> [AIM]
Recast the records between the lines holding "The image size is (1077, 759)." and "[x=447, y=279]", inclusive, as a Markdown table with the columns Row and Line, numbering each row and omitting blank lines.

** BEGIN **

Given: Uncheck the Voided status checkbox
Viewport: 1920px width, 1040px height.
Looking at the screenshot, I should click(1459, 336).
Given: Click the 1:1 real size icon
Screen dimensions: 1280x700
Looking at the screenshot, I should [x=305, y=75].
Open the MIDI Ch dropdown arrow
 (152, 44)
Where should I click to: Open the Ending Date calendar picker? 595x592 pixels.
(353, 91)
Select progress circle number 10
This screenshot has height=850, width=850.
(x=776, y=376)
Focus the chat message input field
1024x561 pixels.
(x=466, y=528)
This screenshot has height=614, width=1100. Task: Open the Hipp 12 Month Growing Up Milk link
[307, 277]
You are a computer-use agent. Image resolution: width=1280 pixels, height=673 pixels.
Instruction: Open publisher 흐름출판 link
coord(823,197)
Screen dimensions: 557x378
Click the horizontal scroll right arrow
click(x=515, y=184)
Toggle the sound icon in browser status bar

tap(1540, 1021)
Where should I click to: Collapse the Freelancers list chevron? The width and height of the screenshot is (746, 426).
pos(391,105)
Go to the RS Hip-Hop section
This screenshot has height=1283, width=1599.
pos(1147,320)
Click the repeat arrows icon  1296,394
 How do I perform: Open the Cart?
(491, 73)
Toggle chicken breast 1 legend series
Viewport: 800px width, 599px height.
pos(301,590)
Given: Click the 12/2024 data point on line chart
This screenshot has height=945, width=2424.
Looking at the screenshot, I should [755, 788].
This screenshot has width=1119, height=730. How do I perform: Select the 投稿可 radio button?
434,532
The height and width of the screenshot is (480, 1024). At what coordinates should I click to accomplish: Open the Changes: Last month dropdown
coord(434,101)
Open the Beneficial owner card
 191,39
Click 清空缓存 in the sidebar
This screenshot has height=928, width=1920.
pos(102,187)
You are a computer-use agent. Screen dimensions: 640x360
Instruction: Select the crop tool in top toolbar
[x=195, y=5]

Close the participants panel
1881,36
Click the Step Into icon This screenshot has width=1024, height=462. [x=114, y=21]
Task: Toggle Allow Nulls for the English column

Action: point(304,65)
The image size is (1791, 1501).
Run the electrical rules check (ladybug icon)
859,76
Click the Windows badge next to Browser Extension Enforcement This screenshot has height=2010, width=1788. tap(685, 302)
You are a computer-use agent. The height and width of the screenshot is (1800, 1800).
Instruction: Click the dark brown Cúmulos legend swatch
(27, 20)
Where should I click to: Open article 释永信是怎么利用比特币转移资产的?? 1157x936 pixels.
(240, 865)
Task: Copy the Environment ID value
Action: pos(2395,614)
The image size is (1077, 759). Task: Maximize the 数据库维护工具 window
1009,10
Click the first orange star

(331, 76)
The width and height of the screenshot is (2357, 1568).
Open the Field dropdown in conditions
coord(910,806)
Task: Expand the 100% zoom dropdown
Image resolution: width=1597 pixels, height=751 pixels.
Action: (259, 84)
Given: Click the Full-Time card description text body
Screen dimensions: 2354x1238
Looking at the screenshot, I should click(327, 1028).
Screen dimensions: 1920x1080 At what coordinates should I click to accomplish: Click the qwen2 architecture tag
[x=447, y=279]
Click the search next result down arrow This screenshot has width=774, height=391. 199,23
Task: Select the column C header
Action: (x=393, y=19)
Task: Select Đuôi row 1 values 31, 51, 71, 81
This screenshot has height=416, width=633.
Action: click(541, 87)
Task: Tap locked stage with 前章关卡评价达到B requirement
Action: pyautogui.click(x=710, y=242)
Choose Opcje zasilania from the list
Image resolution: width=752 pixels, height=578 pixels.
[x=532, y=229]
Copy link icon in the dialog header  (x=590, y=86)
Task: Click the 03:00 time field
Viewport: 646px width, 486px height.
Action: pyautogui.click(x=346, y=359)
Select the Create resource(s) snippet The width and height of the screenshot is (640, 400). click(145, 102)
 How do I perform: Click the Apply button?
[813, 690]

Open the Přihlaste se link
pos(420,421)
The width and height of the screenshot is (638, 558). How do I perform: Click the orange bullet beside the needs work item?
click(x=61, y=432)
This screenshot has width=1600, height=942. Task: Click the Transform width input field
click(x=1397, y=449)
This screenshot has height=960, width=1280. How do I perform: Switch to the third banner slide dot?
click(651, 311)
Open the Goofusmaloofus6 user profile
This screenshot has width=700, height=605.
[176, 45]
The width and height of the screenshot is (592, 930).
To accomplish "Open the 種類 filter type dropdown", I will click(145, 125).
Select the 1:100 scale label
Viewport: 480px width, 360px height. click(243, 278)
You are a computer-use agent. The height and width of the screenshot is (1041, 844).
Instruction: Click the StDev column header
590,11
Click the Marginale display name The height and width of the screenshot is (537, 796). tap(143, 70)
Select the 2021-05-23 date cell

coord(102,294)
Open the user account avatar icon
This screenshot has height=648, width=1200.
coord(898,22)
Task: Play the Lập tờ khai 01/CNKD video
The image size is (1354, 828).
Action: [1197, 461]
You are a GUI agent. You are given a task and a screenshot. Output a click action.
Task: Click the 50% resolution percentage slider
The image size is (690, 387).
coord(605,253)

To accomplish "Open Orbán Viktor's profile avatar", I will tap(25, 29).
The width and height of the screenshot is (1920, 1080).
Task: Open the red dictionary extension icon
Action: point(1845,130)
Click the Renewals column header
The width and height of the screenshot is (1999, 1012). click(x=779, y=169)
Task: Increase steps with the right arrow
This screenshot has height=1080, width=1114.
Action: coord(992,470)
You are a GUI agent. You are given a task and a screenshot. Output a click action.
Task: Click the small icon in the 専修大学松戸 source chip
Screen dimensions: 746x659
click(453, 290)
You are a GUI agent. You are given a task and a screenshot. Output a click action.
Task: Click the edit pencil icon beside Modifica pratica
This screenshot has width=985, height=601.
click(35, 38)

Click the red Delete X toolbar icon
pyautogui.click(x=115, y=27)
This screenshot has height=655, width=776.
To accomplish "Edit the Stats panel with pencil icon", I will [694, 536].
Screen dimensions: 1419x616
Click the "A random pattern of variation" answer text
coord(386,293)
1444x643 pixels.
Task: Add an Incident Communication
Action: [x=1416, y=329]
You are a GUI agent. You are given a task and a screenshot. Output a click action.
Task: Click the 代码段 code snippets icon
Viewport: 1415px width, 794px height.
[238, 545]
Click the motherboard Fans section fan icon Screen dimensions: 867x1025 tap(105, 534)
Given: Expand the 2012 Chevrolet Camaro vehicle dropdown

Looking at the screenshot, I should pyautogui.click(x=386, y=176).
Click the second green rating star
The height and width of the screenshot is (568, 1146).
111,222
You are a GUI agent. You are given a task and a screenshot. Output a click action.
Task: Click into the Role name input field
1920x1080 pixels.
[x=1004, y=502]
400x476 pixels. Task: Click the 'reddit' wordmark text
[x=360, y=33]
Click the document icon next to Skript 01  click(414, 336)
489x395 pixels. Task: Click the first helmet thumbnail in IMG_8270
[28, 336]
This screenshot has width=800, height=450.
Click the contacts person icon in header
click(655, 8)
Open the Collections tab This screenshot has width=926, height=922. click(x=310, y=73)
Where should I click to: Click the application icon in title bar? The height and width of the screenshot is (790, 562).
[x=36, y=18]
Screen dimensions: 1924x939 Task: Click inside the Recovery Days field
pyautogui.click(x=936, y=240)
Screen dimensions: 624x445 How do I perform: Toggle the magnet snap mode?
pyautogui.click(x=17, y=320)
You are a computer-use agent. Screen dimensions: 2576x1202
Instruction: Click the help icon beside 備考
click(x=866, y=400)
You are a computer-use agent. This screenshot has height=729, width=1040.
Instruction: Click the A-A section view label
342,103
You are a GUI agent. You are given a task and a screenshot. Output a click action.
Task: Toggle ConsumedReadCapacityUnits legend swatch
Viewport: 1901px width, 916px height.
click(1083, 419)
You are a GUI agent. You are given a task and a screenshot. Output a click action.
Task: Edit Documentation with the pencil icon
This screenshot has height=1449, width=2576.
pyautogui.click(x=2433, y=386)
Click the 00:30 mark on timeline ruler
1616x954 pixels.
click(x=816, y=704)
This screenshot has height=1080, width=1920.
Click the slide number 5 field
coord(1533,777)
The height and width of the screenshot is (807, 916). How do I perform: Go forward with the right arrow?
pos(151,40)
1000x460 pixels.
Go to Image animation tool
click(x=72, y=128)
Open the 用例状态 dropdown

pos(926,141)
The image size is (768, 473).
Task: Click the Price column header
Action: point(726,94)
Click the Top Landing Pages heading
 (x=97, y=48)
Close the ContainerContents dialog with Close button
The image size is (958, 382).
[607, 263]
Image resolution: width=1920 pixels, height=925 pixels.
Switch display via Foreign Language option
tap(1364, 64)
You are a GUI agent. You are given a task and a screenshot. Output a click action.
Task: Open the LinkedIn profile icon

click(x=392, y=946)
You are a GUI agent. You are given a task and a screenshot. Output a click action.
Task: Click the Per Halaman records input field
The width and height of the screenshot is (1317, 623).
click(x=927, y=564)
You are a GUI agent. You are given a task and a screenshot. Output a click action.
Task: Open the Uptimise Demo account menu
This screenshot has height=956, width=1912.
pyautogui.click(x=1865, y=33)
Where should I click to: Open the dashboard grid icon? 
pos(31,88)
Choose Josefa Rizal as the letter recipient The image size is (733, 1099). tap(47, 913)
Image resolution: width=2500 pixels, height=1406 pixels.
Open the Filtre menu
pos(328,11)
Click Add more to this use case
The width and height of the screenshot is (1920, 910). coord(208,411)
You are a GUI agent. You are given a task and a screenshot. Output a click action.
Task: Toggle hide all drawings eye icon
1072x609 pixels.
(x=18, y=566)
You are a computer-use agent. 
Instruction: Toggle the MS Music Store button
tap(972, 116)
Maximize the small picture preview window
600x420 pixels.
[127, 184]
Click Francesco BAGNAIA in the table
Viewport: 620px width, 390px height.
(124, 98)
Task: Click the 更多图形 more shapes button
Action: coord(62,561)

** END **

> [THE ANSWER]
| Row | Line |
|---|---|
| 1 | The image size is (1077, 759). Task: Maximize the 数据库维护工具 window |
| 2 | 1009,10 |
| 3 | Click the first orange star |
| 4 | (331, 76) |
| 5 | The width and height of the screenshot is (2357, 1568). |
| 6 | Open the Field dropdown in conditions |
| 7 | coord(910,806) |
| 8 | Task: Expand the 100% zoom dropdown |
| 9 | Image resolution: width=1597 pixels, height=751 pixels. |
| 10 | Action: (259, 84) |
| 11 | Given: Click the Full-Time card description text body |
| 12 | Screen dimensions: 2354x1238 |
| 13 | Looking at the screenshot, I should click(327, 1028). |
| 14 | Screen dimensions: 1920x1080 At what coordinates should I click to accomplish: Click the qwen2 architecture tag |
| 15 | [x=447, y=279] |